Material and methods: Changes in clinical and laboratory parameters were analyzed in dynamics in 121 HDV infected patients with a different course of the disease, who were under observation from 2009 to 2019. Three groups of patients were identified: group 1 - 61 patients with disease progression of chronic hepatitis to LC (Child-Pugh class B-C), group 2 - 49 patients with non-progressive chronic hepatitis, and group 3 - 11 patients with slowly progressive LC (class A). Demographic data, the presence of detectable HBV DNA, indicators of the functional state of the liver: alanine aminotransferase (ALT/GPT), aspartate aminotransferase (AST/GOT), alkaline phosphatase (ALP), gamma-glutamyltransferase (GGT), and total bilirubin content were analyzed. The severity of hepatic encephalopathy was assessed by the duration of the numbers connection test (NCT).
Results: All patients belonged to the same ethnic group (Tuvinians), were infected with HDV genotype 1 and were positive for HDV RNA throughout the entire follow-up period. There were no significant differences in sex ratio and mean age at the time of inclusion in the study between the groups. In group 1, the average number of years from inclusion in the study to the formation of LC was 3.65 ± 2.3 years, years to the lethal outcome: 4.5 ± 3 years. Significantly higher levels of AST/GOT, ALP, GGT, total bilirubin (TB) and NCT grade were found in group 1 compared to group 2. ALT/GPT levels did not differ significantly in these groups. When comparing groups with disease progression and slowly progressive LC (groups 1 and 3), no significant differences were found in any of the clinical and biochemical parameters. ALT/GPT, GGT, TB and NCT values were significantly higher in patients with slowly progressive LC (group 3) compared to group 2. No differences in AST/GOT and ALP levels were found between these groups. Detectable HBV DNA was significantly more frequent in patients with progressive disease and with chronic viral hepatitis than in patients with slowly progressive LC. There were no significant differences in the frequency of HBV DNA detection in patients from groups 1 and 2.

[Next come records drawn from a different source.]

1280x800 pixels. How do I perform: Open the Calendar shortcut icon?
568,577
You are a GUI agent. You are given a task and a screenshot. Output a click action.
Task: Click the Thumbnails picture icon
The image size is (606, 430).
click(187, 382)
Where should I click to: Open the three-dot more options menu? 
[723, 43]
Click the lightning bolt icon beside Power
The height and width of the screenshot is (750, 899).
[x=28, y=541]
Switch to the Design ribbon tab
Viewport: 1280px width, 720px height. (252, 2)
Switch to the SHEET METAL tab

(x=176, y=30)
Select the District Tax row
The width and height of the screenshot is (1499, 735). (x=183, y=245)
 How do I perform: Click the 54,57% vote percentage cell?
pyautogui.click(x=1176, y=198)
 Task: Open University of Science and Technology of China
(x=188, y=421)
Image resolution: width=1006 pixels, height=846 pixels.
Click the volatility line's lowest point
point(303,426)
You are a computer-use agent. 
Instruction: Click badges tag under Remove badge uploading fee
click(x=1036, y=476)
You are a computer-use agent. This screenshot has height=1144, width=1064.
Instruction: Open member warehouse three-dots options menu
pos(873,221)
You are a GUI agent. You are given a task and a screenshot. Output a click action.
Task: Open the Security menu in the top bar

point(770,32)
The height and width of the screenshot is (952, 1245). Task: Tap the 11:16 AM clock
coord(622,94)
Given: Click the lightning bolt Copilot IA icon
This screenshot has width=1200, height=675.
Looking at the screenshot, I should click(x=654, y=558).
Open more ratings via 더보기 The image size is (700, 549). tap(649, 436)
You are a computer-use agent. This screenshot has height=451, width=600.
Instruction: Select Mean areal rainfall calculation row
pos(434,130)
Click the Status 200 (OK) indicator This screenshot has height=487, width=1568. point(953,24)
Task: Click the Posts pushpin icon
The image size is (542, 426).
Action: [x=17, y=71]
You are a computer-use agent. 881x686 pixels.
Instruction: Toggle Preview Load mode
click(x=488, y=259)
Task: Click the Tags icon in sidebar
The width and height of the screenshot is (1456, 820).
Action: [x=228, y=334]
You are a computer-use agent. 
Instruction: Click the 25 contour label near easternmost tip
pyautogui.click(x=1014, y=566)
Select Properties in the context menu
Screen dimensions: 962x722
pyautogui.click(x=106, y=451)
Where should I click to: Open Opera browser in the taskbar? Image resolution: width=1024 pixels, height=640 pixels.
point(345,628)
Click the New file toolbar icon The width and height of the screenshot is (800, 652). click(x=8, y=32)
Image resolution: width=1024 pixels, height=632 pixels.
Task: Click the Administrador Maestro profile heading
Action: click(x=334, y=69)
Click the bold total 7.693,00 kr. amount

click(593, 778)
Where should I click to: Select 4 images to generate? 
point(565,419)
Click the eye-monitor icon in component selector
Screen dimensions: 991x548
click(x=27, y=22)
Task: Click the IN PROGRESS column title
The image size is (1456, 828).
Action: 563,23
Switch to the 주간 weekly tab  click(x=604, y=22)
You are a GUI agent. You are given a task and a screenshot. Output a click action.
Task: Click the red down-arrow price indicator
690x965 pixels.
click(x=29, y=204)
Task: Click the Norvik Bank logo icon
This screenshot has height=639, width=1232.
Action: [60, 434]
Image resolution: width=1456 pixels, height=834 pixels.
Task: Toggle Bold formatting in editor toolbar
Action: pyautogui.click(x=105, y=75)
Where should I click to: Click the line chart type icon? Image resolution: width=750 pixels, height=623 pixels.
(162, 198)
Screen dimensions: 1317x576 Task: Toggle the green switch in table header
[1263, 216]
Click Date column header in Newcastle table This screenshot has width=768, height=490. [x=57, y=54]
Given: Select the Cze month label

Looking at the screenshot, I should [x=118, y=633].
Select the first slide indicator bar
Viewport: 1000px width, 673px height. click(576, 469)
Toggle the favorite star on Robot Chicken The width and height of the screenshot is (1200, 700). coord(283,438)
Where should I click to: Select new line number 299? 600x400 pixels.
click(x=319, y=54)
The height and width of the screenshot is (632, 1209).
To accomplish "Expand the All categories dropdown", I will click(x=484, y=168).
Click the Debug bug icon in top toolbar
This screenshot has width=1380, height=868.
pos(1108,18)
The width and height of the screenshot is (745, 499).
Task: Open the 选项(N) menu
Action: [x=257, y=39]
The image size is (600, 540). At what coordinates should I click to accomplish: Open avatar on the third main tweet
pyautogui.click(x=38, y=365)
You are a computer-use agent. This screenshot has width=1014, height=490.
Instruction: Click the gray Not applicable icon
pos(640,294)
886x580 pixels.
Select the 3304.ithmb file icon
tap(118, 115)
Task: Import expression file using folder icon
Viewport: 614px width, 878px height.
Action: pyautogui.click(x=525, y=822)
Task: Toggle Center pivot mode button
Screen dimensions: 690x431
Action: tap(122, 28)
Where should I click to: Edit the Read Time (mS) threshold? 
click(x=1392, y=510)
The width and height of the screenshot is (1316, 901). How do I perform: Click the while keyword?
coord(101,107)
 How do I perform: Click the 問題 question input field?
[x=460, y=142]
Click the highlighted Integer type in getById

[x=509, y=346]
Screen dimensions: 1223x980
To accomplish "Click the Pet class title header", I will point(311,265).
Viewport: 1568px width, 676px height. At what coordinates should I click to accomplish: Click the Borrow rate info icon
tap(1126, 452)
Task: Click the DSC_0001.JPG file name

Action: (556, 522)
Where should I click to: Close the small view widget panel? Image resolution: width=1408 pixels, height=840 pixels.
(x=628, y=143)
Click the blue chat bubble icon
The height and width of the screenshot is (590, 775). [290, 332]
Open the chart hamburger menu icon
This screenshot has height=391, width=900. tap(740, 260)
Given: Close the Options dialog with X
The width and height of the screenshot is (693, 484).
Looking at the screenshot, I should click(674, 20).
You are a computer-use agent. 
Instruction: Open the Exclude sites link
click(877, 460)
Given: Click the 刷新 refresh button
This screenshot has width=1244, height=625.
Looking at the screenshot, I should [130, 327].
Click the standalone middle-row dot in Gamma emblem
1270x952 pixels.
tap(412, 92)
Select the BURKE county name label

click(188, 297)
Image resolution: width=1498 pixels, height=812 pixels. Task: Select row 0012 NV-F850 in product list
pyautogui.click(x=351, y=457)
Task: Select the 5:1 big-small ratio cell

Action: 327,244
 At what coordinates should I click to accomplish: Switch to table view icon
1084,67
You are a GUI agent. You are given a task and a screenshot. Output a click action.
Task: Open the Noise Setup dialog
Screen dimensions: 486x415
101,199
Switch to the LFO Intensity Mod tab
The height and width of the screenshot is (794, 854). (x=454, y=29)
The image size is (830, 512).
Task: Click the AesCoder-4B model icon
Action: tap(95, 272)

Conclusion: The results obtained on a relatively homogeneous cohort demonstrated that age and gender are not the factors influencing the progression of chronic viral hepatitis D to cirrhosis. The lack of detectable HBV DNA is associated with the slow progression of LC. The revealed differences in clinical and biochemical parameters reflect the degree of functional liver damage in chronic viral hepatitis D and HDV-associated cirrhosis.